Article et photos : Frankie Bluesy Pfeiffer
A l’instar de son pote Richard Cousins, bassiste de Philipp Fankhauser, Zach Prather est de la race de ces félins, de ces fauves qui bondissent sur scène et ne lâchent plus leur public, signant en live des moments intenses, volcaniques. Grand, élancé, Zach est un personnage : un visage aux faux airs de Jimi Hendrix, discret en coulisses, explosif sur scène, batteur et guitariste, il a également quitté les States pour s’installer…en Suisse. Le pays des Helvètes serait-il devenu le pôle attractif des Bluesmen américains ? C’est dans l’arrière-salle d’un bar tout proche de Radio Aligre que l’homme nous a donné quelques clés pour mieux comprendre son parcours étonnant.
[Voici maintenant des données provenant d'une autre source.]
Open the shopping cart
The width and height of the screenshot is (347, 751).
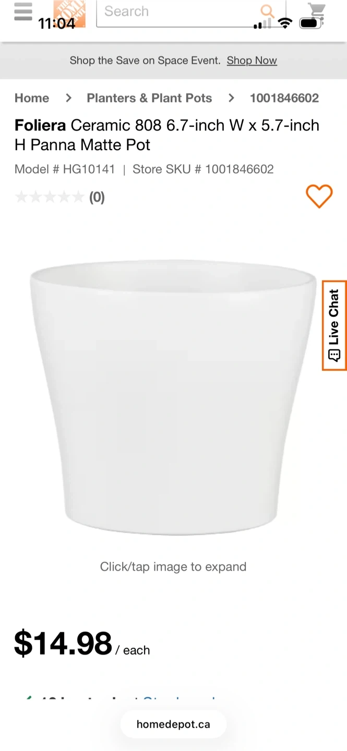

Premier coup de pouce du destin, en ce 29 février 1952 : Zachary ‘Zach’ Prather voit le jour dans la Mecque du Blues, Chicago ; mais dans la famille, personne n’est musicien, à part la sœur qui joue un peu de violon. Zach découvre Ray Charles, puis les Beatles, supplie sa mère de lui acheter une guitare et commence à 11 ans à gratter sa Silvertone comme un fou. Travailleur acharné, il apprend également la batterie, joue dans les rues de Chicago, puis dans quelques clubs, se voyant même attribuer l’étiquette de ‘New Bad Boy of the Blues’.
A seize ans, Zach donne un concert à la Northwest University of Chicago, où un certain Curtis Mayfield le remarque. "Il m’a proposé d’enregistrer un album sur son label, Curtown Records,…un album qui n’est jamais sorti, malheureusement."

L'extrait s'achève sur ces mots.